> _Excerpted records_
>>

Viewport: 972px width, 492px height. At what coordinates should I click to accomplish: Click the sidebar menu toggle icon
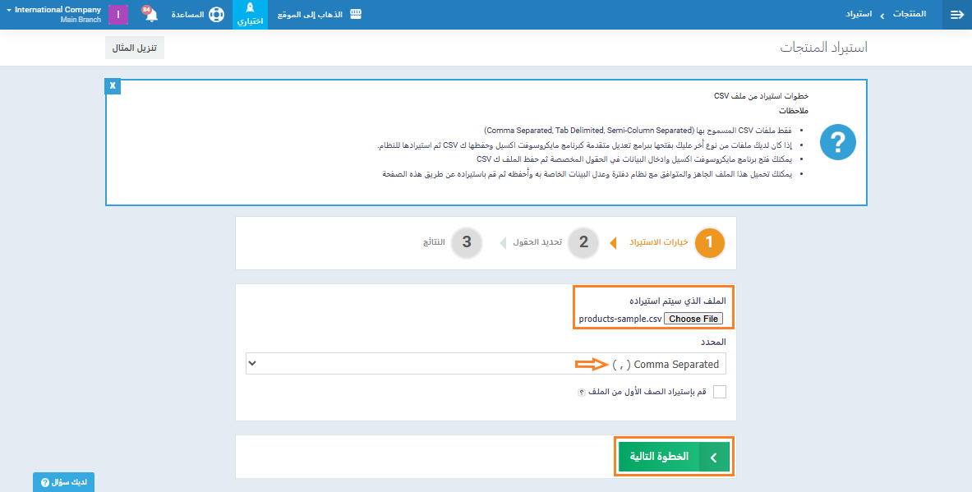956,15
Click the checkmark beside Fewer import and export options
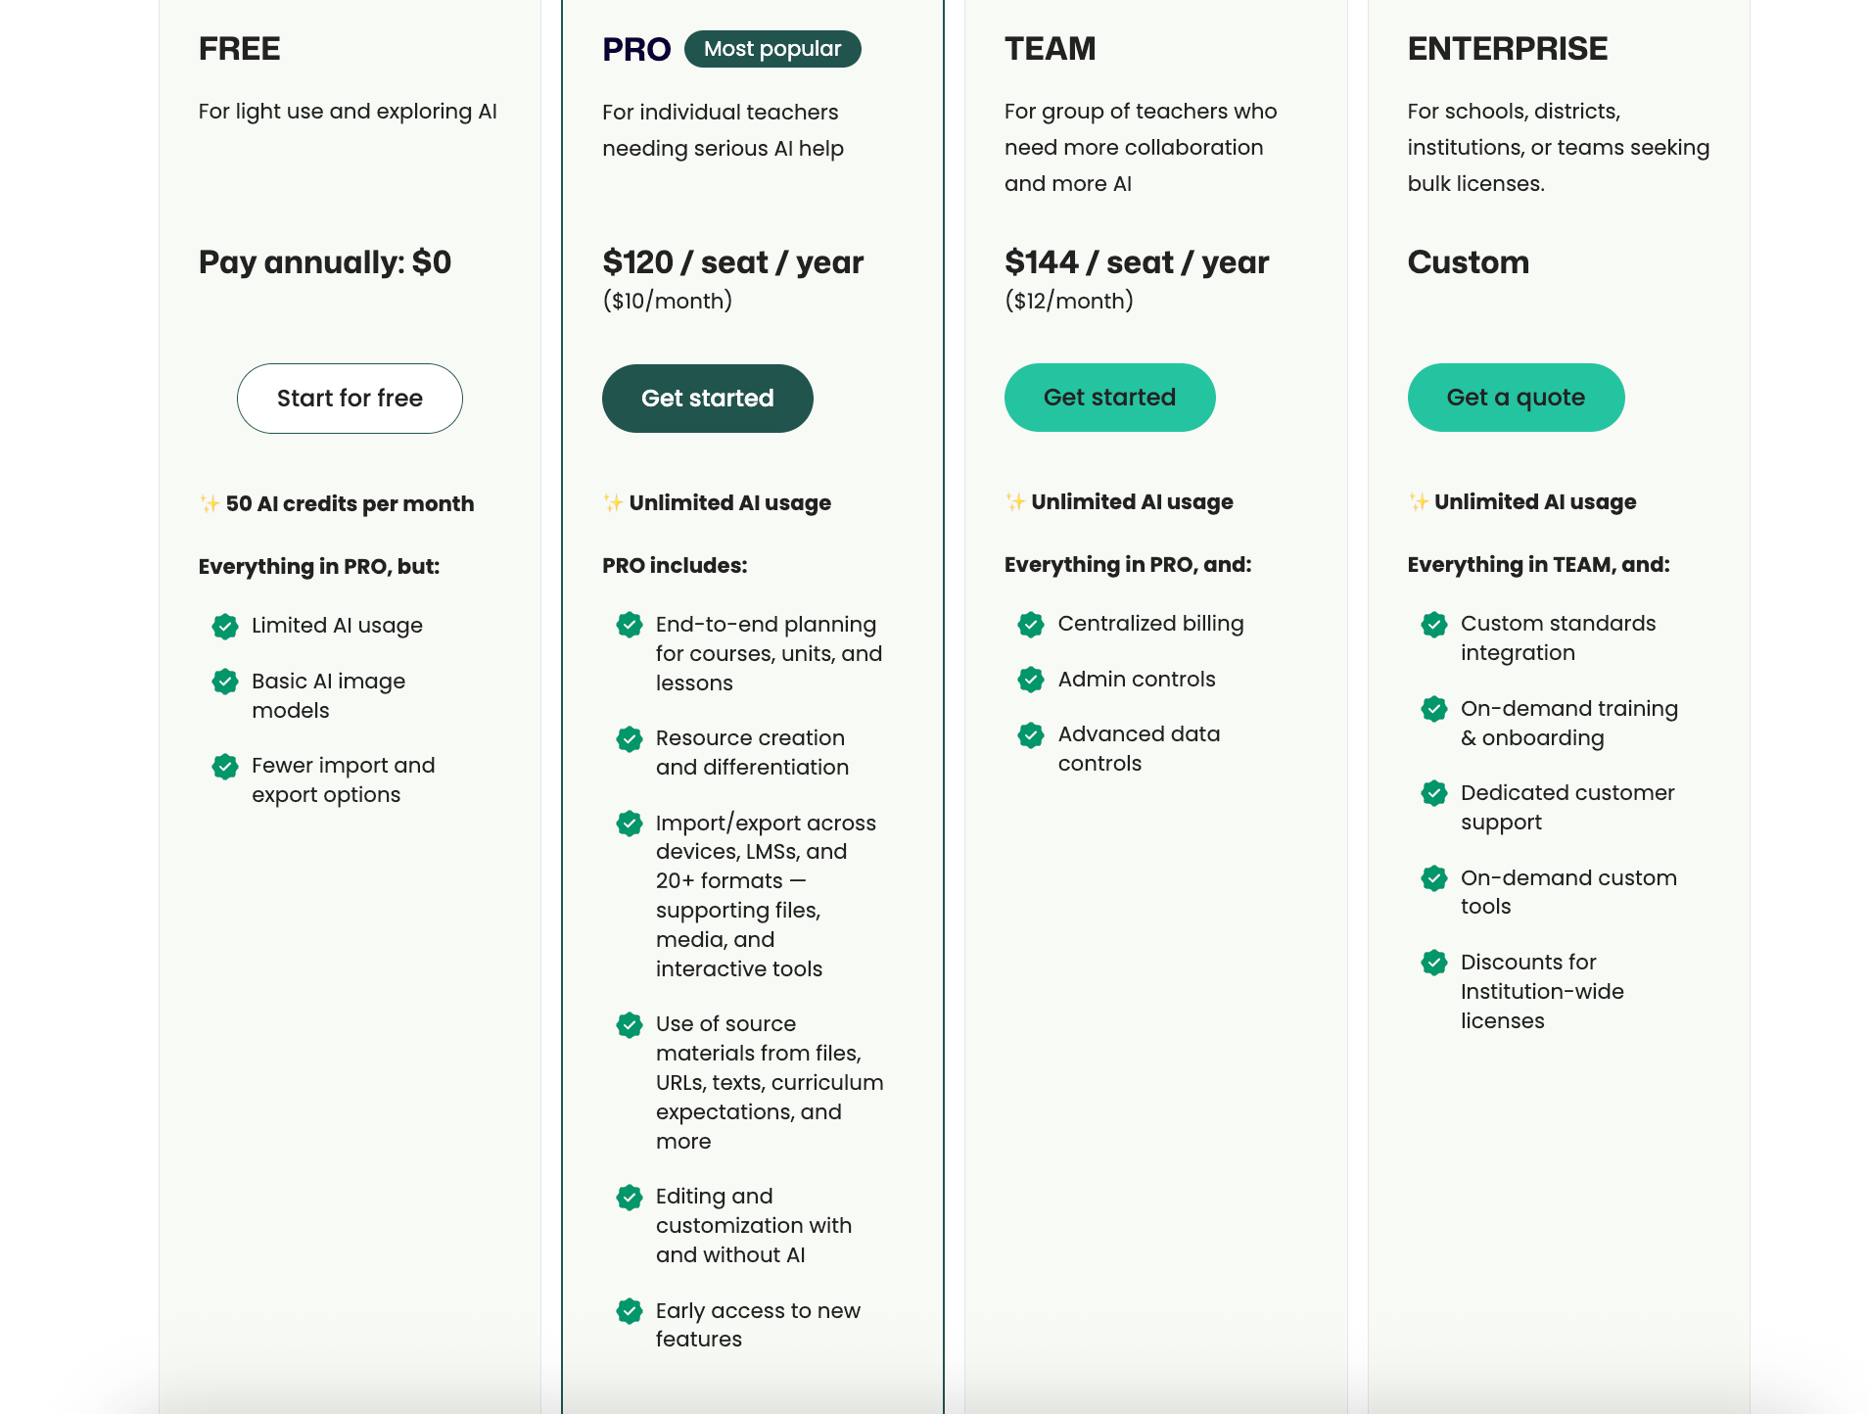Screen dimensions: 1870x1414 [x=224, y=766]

<<
>>

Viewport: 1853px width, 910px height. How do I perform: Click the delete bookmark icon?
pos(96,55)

<<

> _What is needed_
Express the entries from the line with "Click the checkmark" to the line with "Screen dimensions: 1870x1414 [x=224, y=766]" as a JSON list of strings, one string per line, leaving out blank lines and pictures.

> _Task output_
[
  "Click the checkmark beside Fewer import and export options",
  "Screen dimensions: 1870x1414 [x=224, y=766]"
]